Une interprétation technologique de l’histoire

Saint-Simon est d’abord le père de ce que Berlin appelle « l’interprétation technologique de l’histoire », qui a beaucoup influencé la doctrine matérialiste de Marx lui-même. Et selon Berlin, celle de Saint-Simon « est à certains égards une vision bien plus originale et bien plus tenable ».

À la suite des économistes libéraux, il va attirer l’attention sur le rôle des facteurs économiques dans l’histoire. Saint-Simon est en effet l’un des premiers à avoir défini les classes au sens moderne du terme, c’est-à-dire comme des entités sociales d’ordre économique, reposant directement sur les progrès de la technologie, sur les progrès dans la manière de se procurer, de distribuer et de consommer les produits. La société actuelle est divisée en deux classes hostiles, la classe des exploitants et celle des exploités, la classe des propriétaires oisifs et celle des travailleurs productifs.

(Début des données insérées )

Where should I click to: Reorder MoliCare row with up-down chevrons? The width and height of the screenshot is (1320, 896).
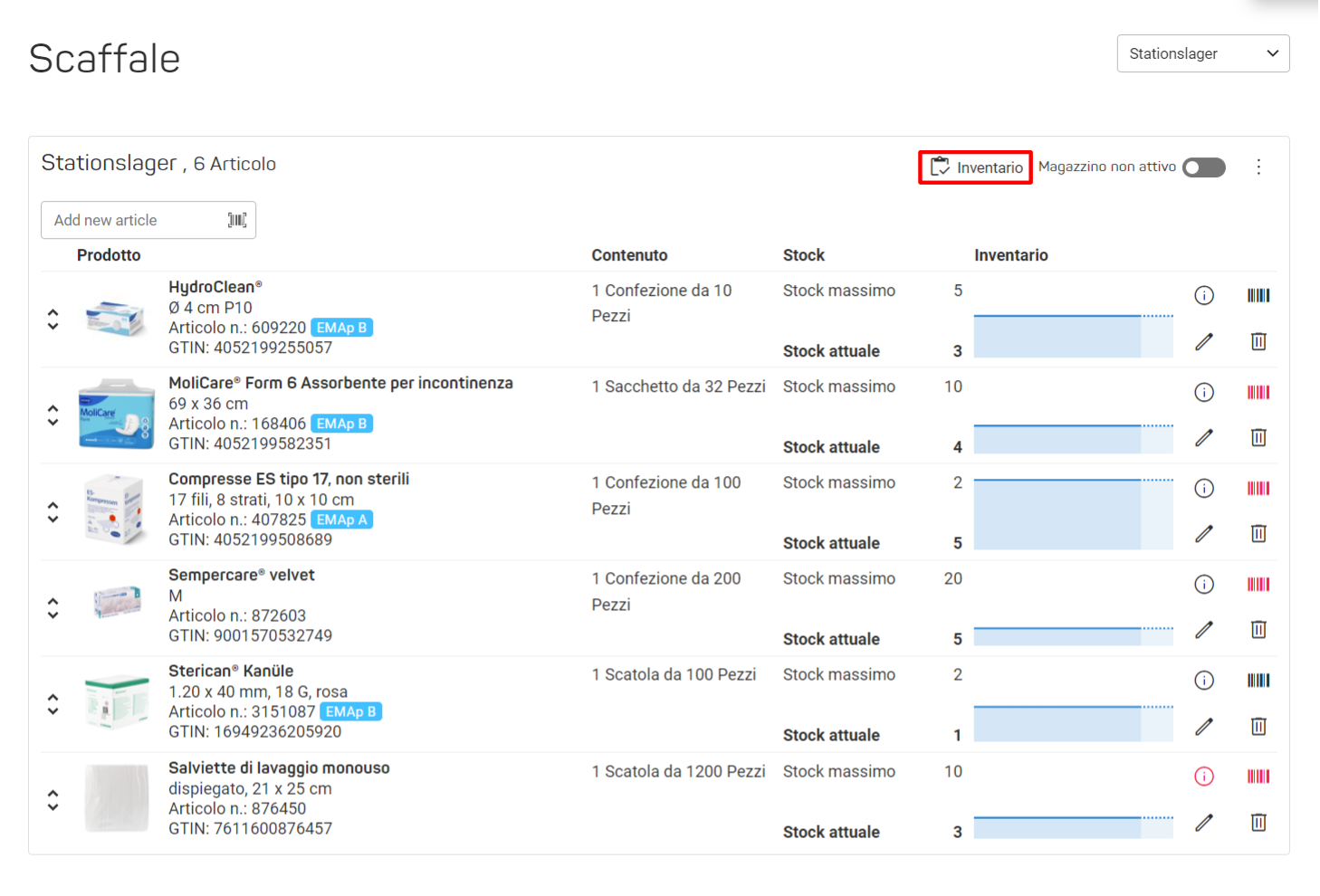tap(53, 415)
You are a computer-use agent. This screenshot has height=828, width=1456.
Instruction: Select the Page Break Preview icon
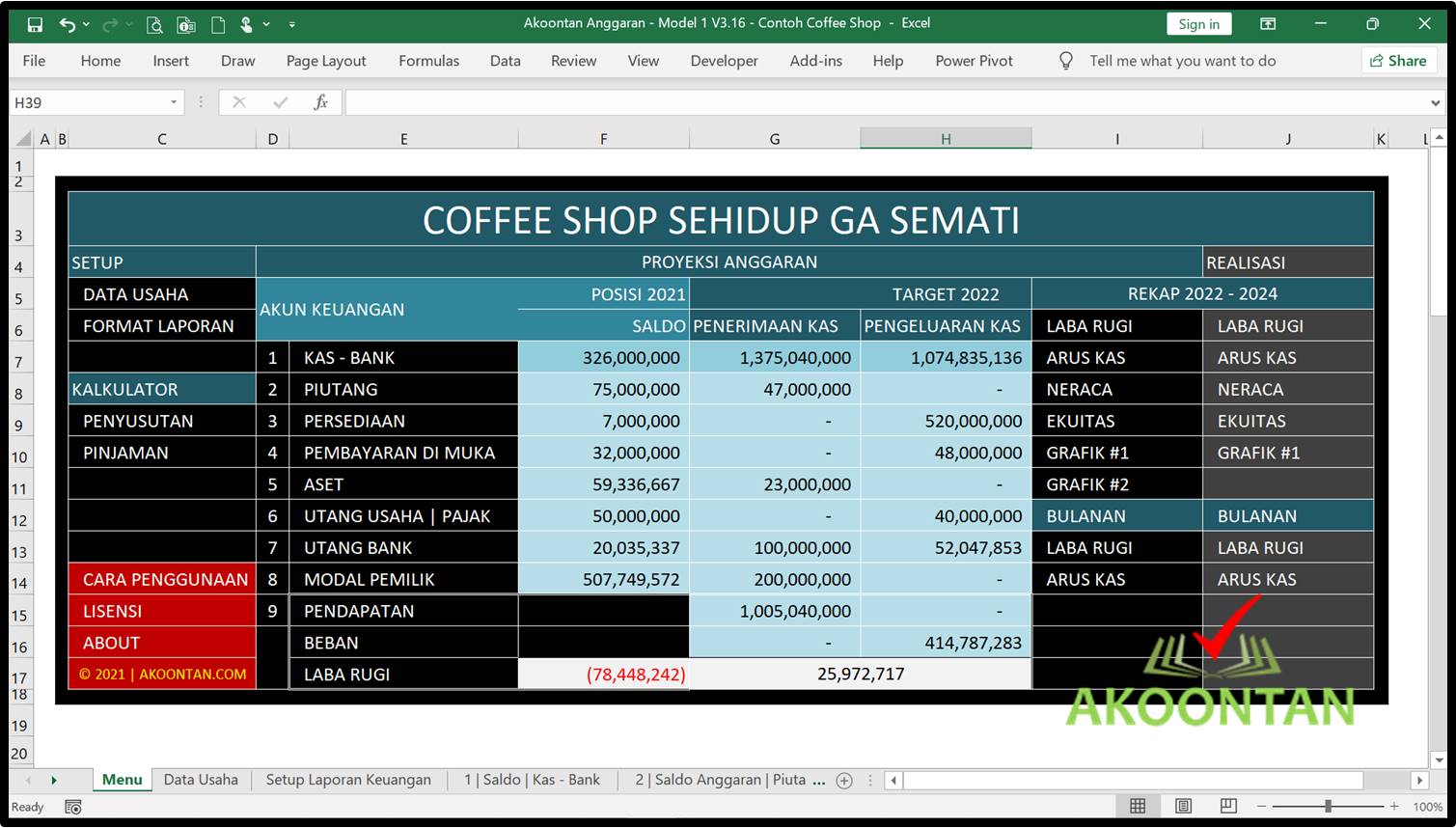coord(1226,806)
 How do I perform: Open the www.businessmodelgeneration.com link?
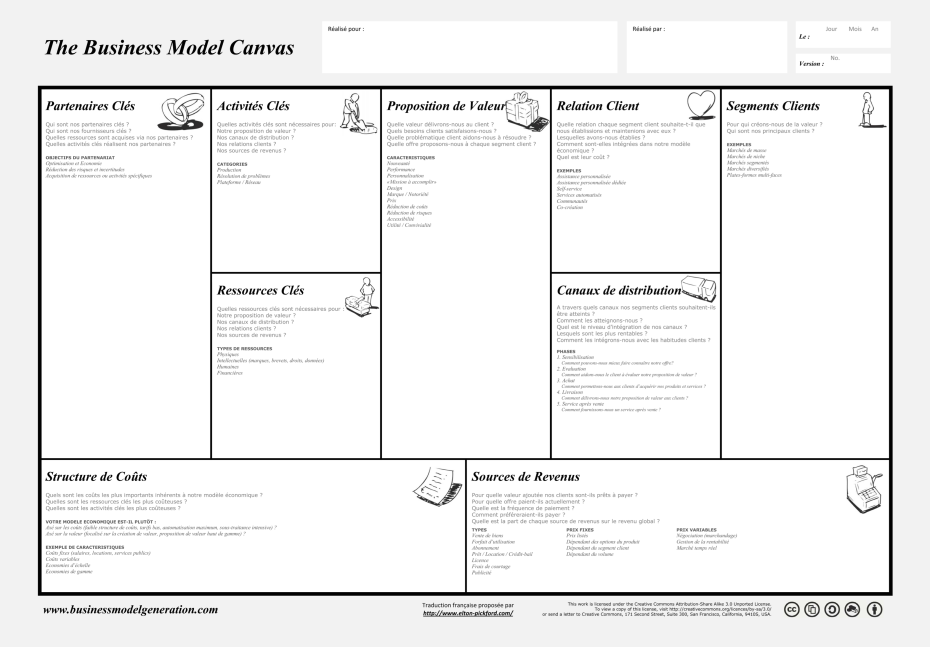130,610
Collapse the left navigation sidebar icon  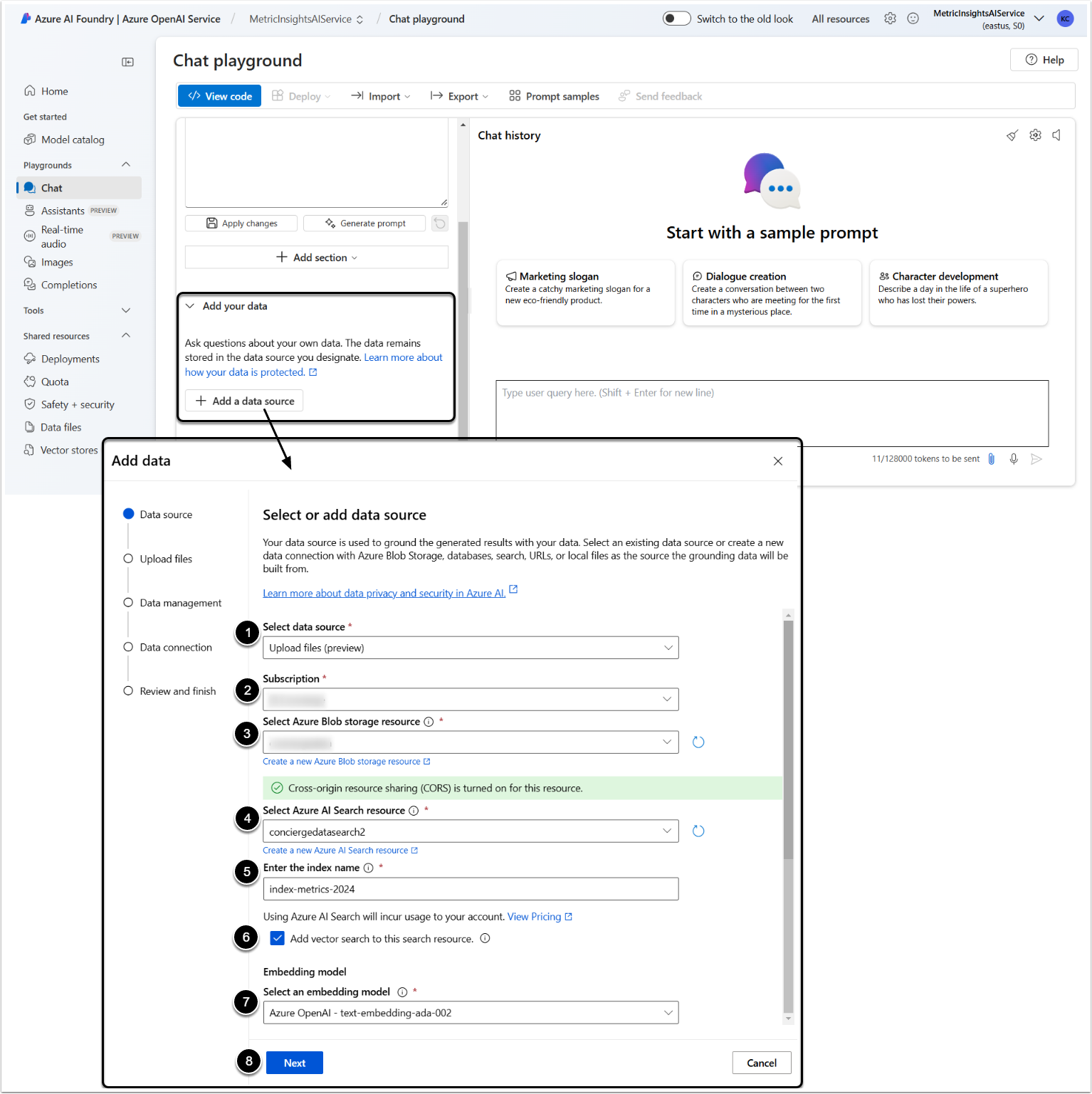[x=128, y=63]
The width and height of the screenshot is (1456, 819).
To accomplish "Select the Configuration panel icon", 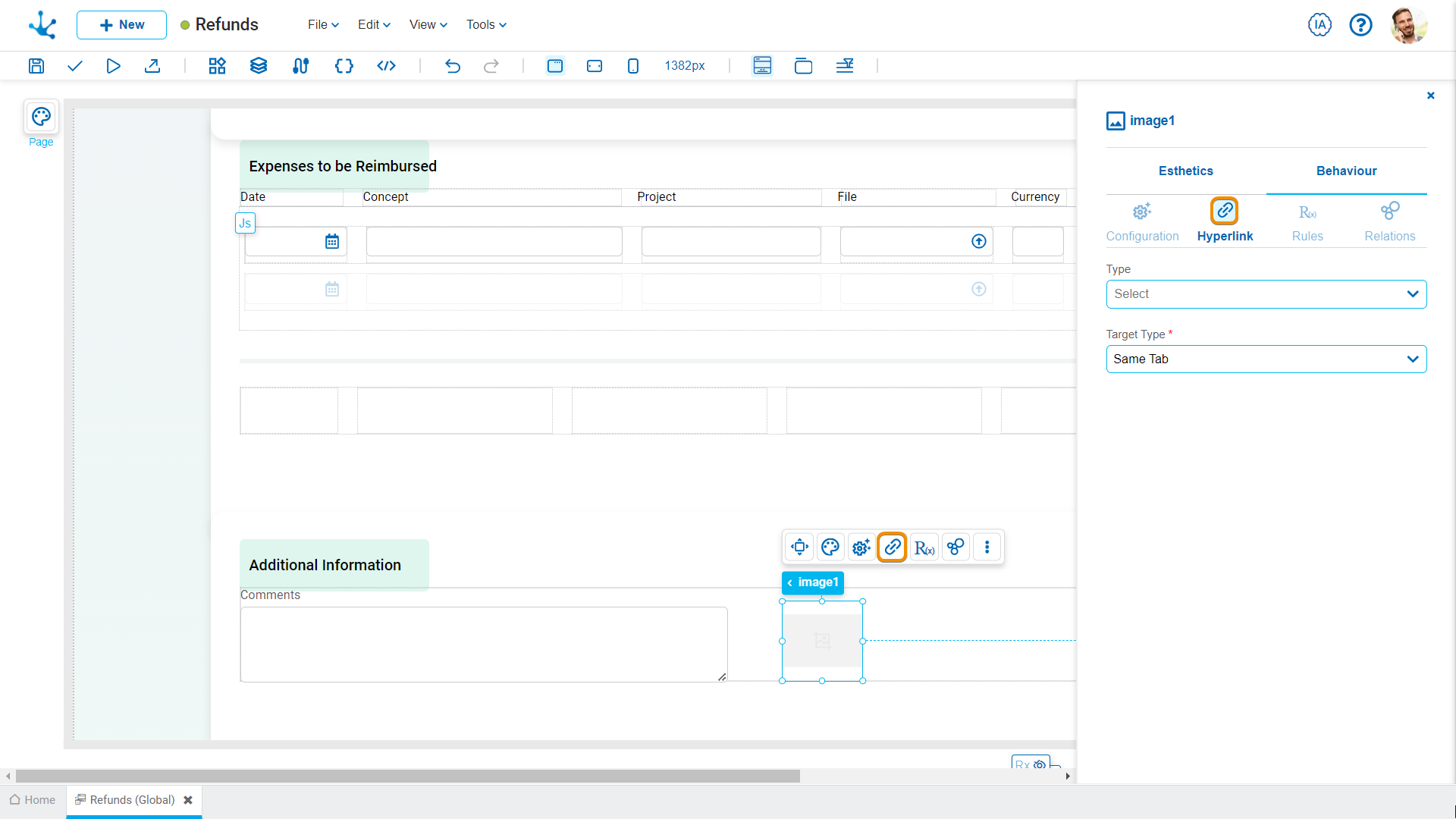I will [1141, 211].
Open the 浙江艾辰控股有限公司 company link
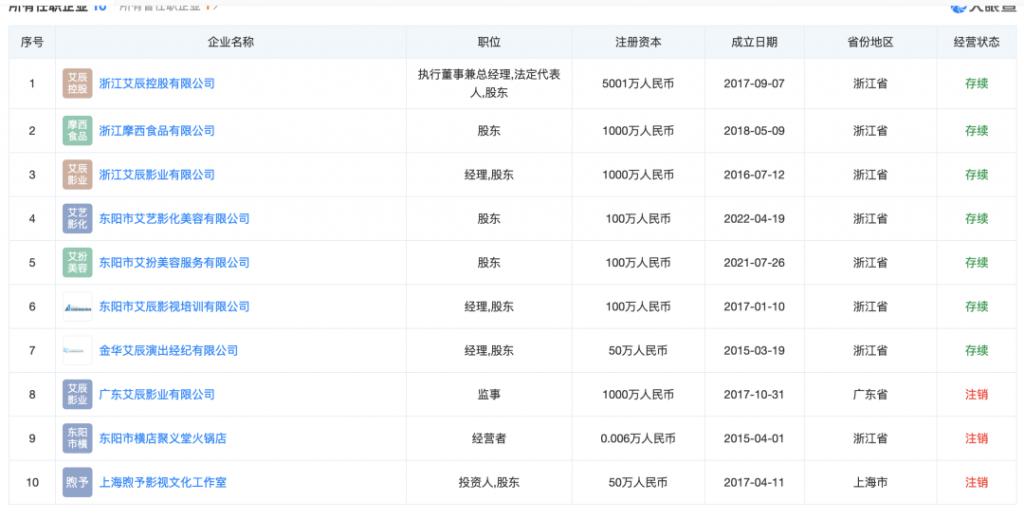 156,83

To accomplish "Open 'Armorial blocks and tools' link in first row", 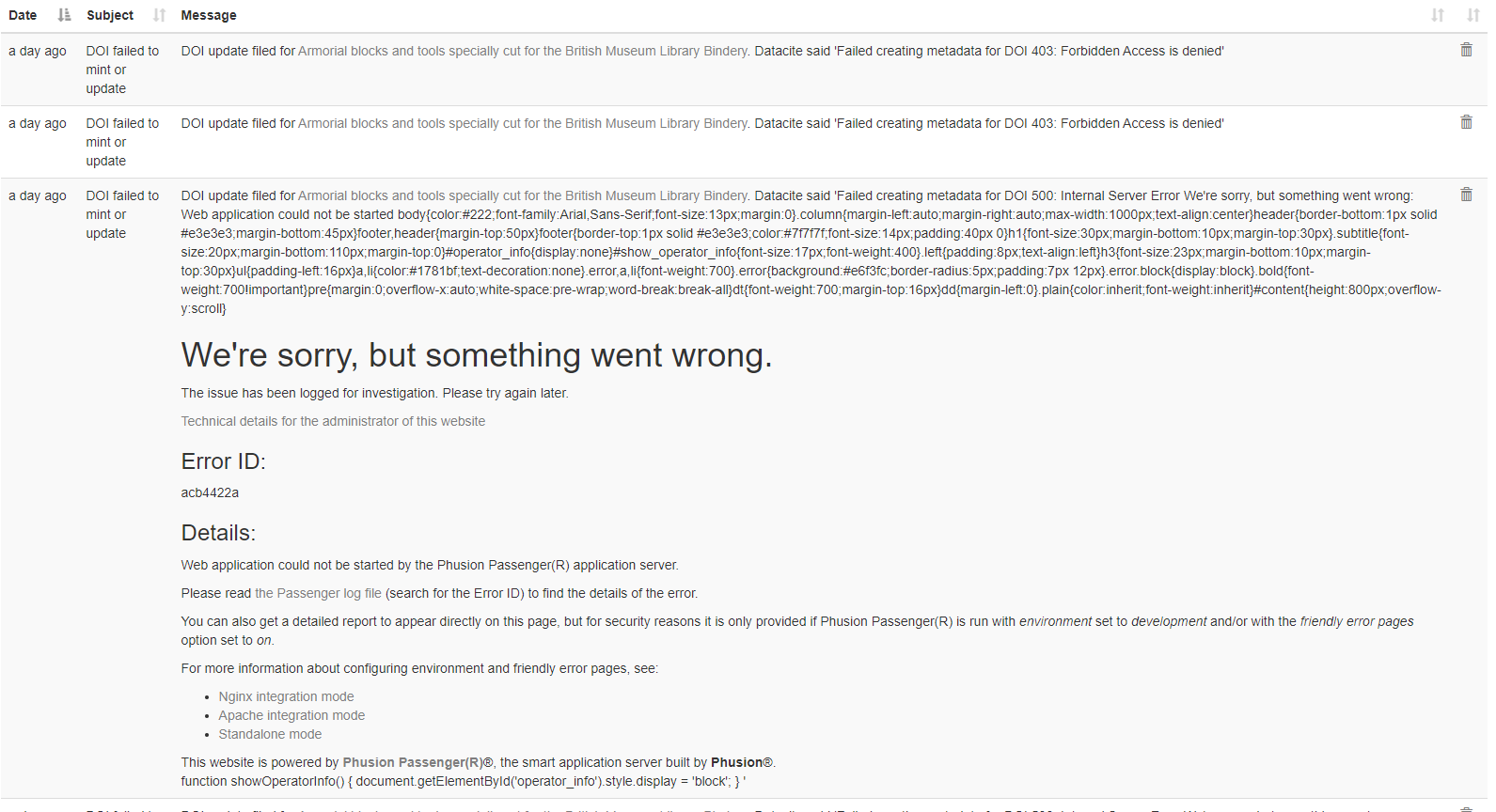I will click(522, 51).
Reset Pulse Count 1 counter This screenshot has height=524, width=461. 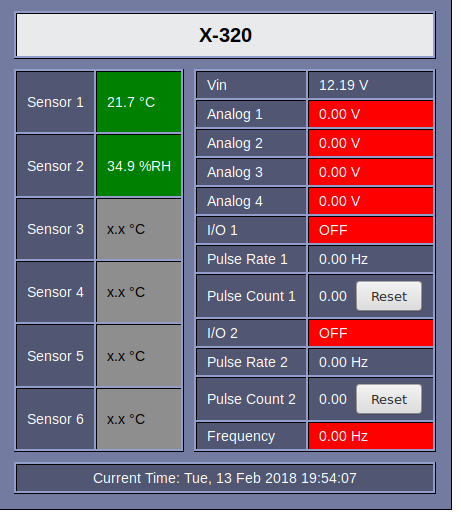(x=389, y=296)
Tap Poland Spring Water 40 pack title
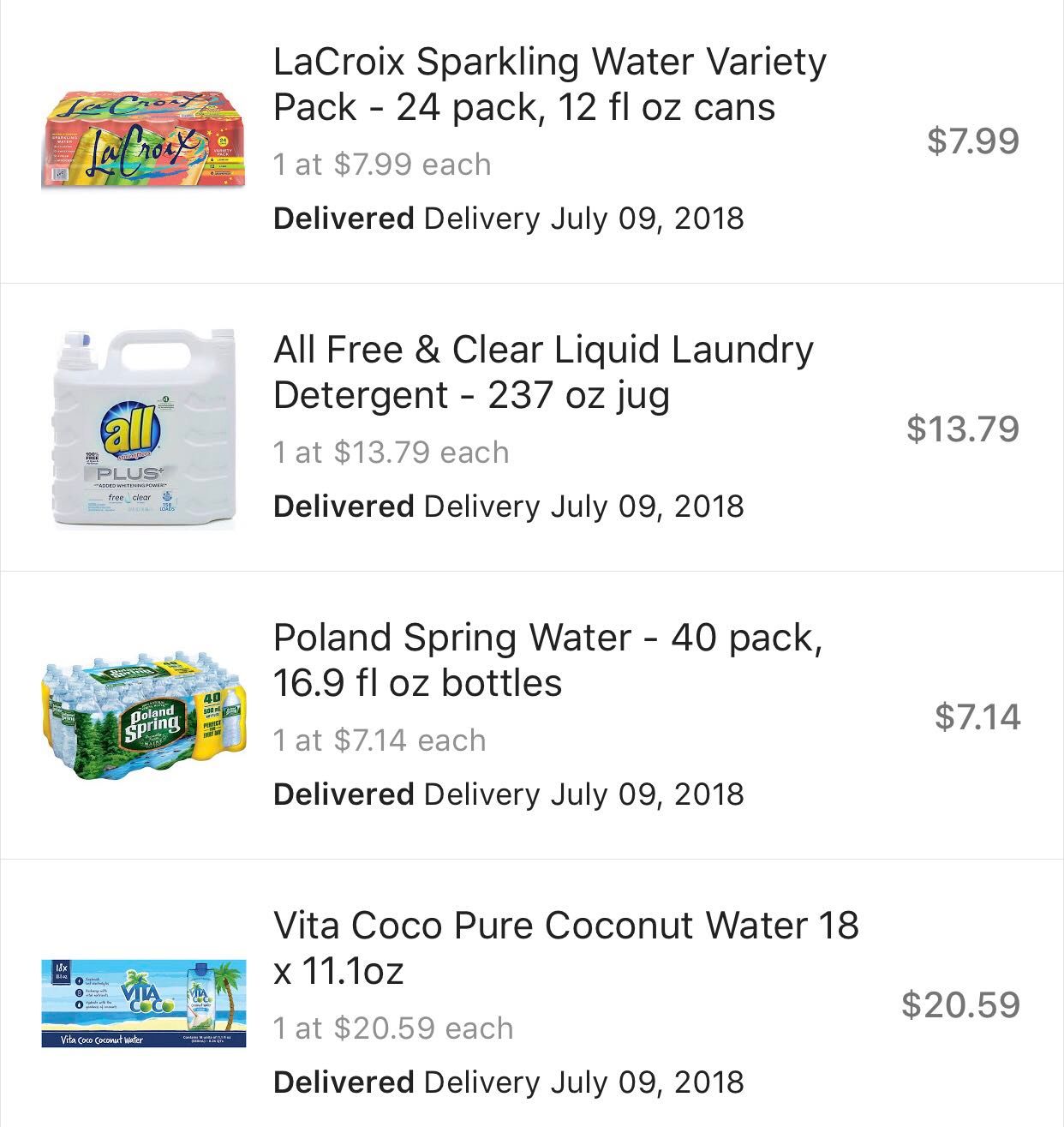 tap(547, 660)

Mais le nouvel ordre social prôné par Saint-Simon est un ordre autoritairement centralisé et hiérarchisé, mis en place par une élite restreinte de producteurs et de savants disposant d’un pouvoir total. Pour lui, comme pour son disciple Auguste Comte plus tard, la liberté individuelle, loin de coopérer à l’ordre social, est au contraire le principe même du désordre.

L’apologie du dirigisme et du gouvernement des élites

C’est pourquoi, contrairement au libéralisme classique, Saint-Simon estime que l’activité économique exige une réglementation : « L’organisation sociale doit avoir pour objet unique et permanent d’appliquer le mieux possible à la satisfaction des besoins de l’homme, les connaissances acquises dans les sciences, dans les beaux-arts et dans les arts et métiers » (L’Organisateur).

Cette élite éclairée sera donc composée de savants, d’ingénieurs, d’industriels et d’artisans. Il est intéressant de savoir que Saint-Simon a recruté ses premiers disciples à l’École polytechnique : Auguste Comte, Prospère Enfantin, Victor Considérant. « Il faut, écrivit Enfantin, que l’École polytechnique soit le canal par lequel nos idées se répandront dans la société ». De fait, l’école est devenue un foyer saint-simonien ardent. Une tradition incarnée par le Groupe X-Crise en 1931 et qui s’est fait sentir jusqu’au lendemain de la Seconde Guerre mondiale.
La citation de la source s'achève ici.